┌──
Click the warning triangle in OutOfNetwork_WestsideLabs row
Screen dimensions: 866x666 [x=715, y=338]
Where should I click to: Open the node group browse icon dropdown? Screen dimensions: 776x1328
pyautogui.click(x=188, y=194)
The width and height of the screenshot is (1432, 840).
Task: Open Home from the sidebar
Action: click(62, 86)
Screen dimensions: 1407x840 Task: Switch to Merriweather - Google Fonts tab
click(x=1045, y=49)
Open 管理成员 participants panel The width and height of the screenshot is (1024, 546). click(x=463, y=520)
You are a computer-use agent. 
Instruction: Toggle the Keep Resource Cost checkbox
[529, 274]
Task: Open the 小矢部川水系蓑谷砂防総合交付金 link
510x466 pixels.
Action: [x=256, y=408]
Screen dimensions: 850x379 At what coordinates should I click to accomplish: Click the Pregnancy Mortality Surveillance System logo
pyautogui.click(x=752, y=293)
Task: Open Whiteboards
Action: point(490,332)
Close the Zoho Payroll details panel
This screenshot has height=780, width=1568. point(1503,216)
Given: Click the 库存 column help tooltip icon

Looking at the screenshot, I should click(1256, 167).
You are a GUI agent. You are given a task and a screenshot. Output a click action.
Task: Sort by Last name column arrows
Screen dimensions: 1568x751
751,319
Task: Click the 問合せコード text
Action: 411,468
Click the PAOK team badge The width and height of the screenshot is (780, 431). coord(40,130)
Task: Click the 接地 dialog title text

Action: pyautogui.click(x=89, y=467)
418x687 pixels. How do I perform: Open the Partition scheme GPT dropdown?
└──
DIRECTIVE
Copy the stretch of the material above from the line containing "You are a computer-use agent." through the end of the material, reproducing every line exactly.

PROBLEM SOLUTION
You are a computer-use agent. 
Instruction: Toggle the Keep Resource Cost checkbox
[529, 274]
Task: Open the 小矢部川水系蓑谷砂防総合交付金 link
510x466 pixels.
Action: [x=256, y=408]
Screen dimensions: 850x379 At what coordinates should I click to accomplish: Click the Pregnancy Mortality Surveillance System logo
pyautogui.click(x=752, y=293)
Task: Open Whiteboards
Action: point(490,332)
Close the Zoho Payroll details panel
This screenshot has height=780, width=1568. point(1503,216)
Given: Click the 库存 column help tooltip icon

Looking at the screenshot, I should click(1256, 167).
You are a GUI agent. You are given a task and a screenshot. Output a click action.
Task: Sort by Last name column arrows
Screen dimensions: 1568x751
751,319
Task: Click the 問合せコード text
Action: 411,468
Click the PAOK team badge The width and height of the screenshot is (780, 431). coord(40,130)
Task: Click the 接地 dialog title text

Action: pyautogui.click(x=89, y=467)
418x687 pixels. How do I perform: Open the Partition scheme GPT dropdown?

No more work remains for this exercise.